In the old days (the 1990's) when I ran a small book publishing company (III Publishing) I used CorelDraw and related products rather than the Adobe products because the Corel products were up to the job (at my level of production needs) and cost a lot less. I also learned to use competing products from Macromedia when I ghost-wrote a book on Macromedia products. The Adobe products I will be using the most this year, DreamWeaver and Fireworks, were both developed by Macromedia.

Adobe has the same problems, and opportunities, that you see at most big software companies these days. The markets of developed nations are largely saturated with products, so income comes from product upgrades and penetration into developing nations. Adobe has a vast amount of expertise in house, but the general level of expertise in the world reduces their in-house advantage. Other companies want some of Adobe's market share, revenue, and profit; many are small, but Microsoft clearly wants to get into the graphic design market. Then there are the software-as-a-service companies, including Google. While so far these companies have little market penetration and are going after low-end users (their products seem light-years away from appealing to graphics professional), they are a long-term threat to Adobe. If not to its dominance, then at least to its pricing ability.

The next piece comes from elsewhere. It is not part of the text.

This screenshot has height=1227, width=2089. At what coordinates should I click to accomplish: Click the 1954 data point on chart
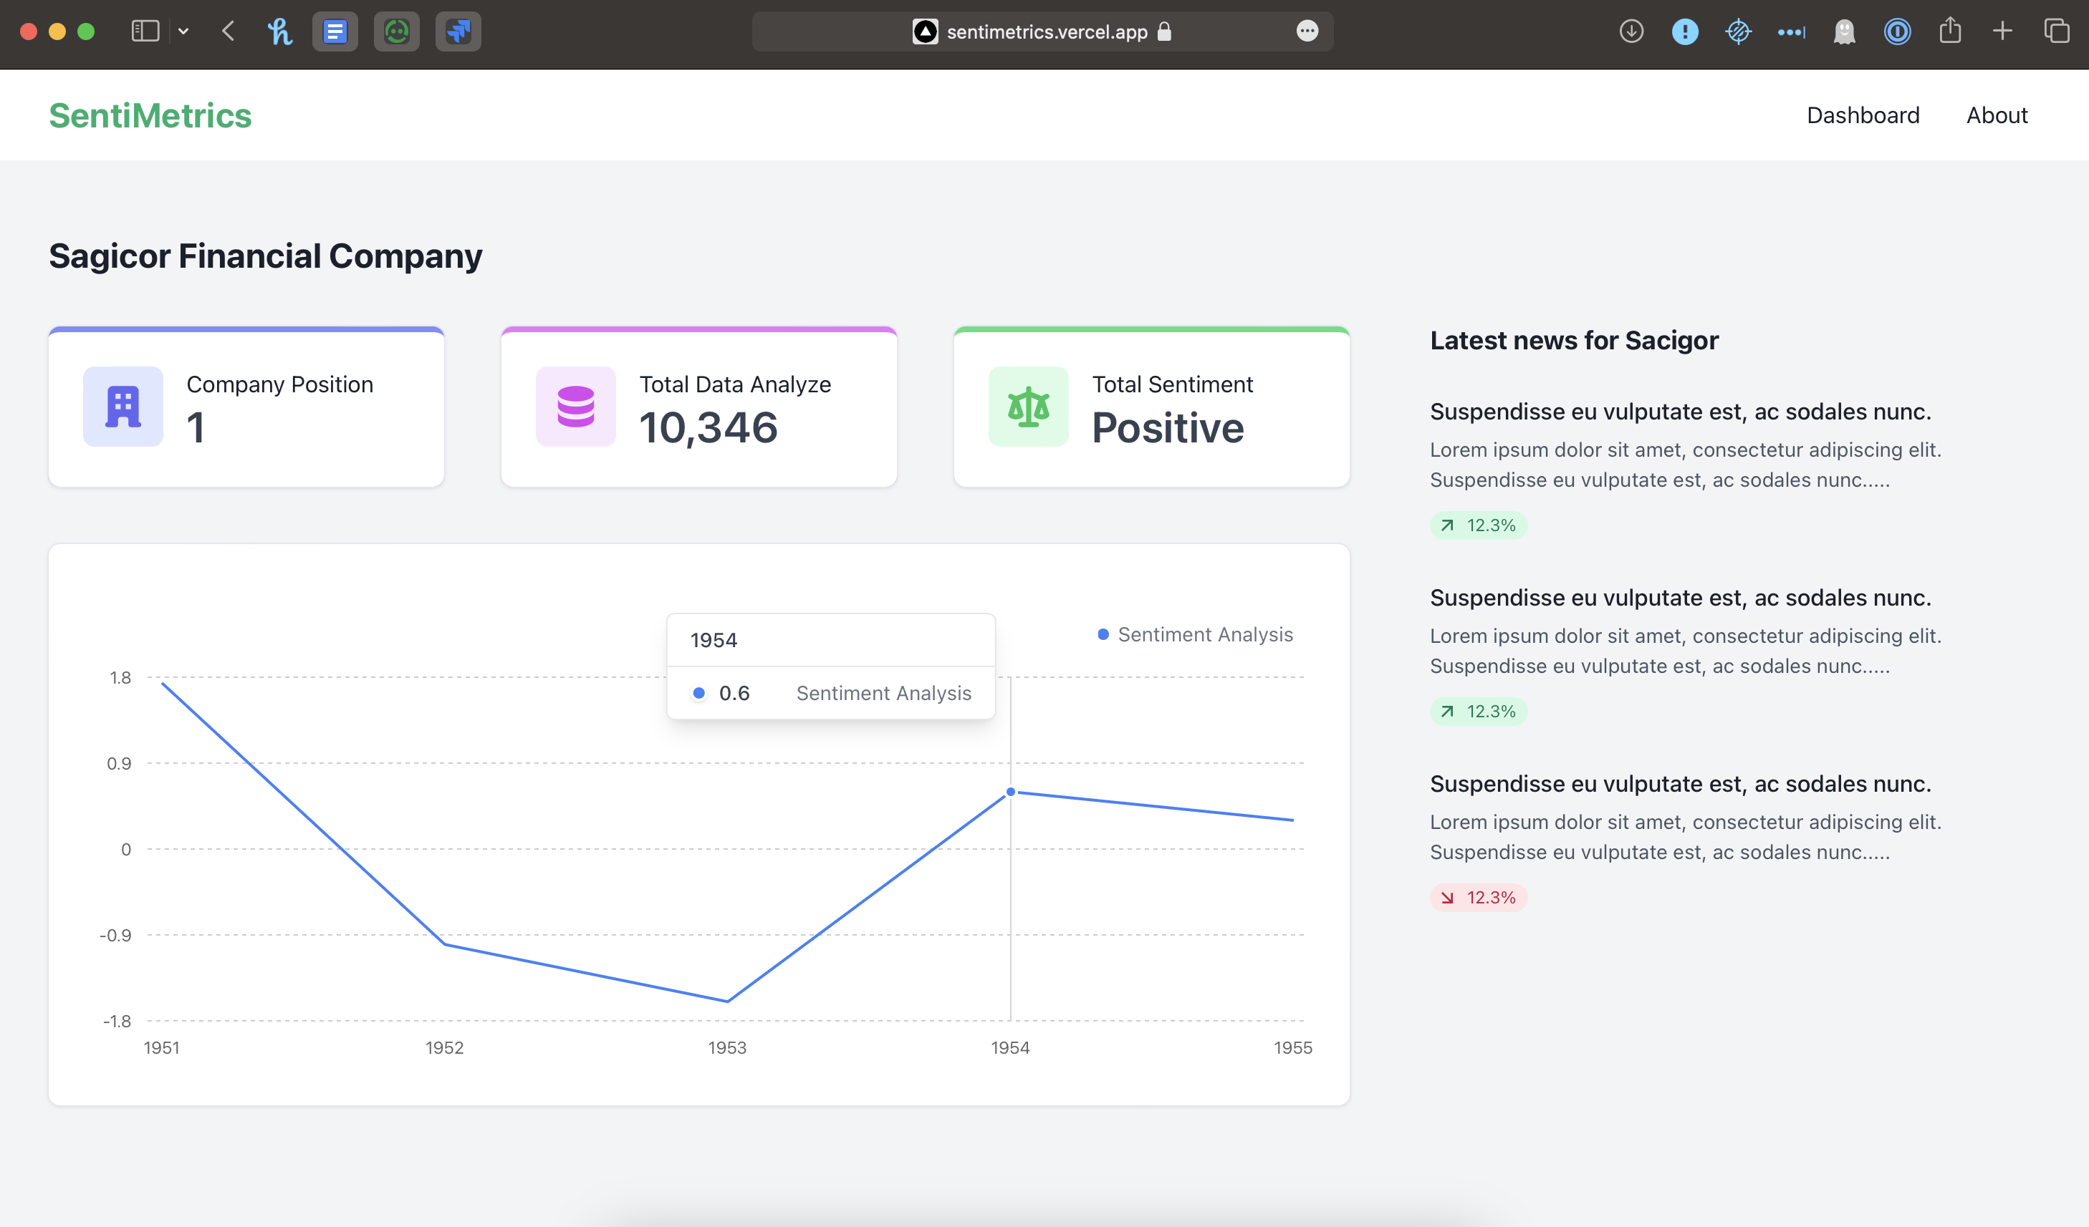coord(1010,792)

Adobe products are expensive. For that reason they are pirated quite a bit. Today Acrobat 8.0 Professional costs $379.99 at Amazon; as much as a serviceable 64 bit computer. The upgrade is only $149.99, for those on that treadmill. The standard Creative Suite is $849.99, which gets you Photoshop, Illustrator, InDesign and some other stuff. Since the main competition was Macromedia, pricing is intact for now.

I thing Adobe will continue to do well. They are on the same innovate-or-die treadmill that Microsoft and other tech companies tread. They have enough money to buy up the best of their smaller competitors. Their main danger of the moment is Google, but that company is very scattered and likely to put its main efforts into clashing with Microsoft and Oracle, not with Adobe. They have potential to branch out of their graphics niche and to benefit from the video-on-Internet boom.

The next Adobe analyst conference is March 20th.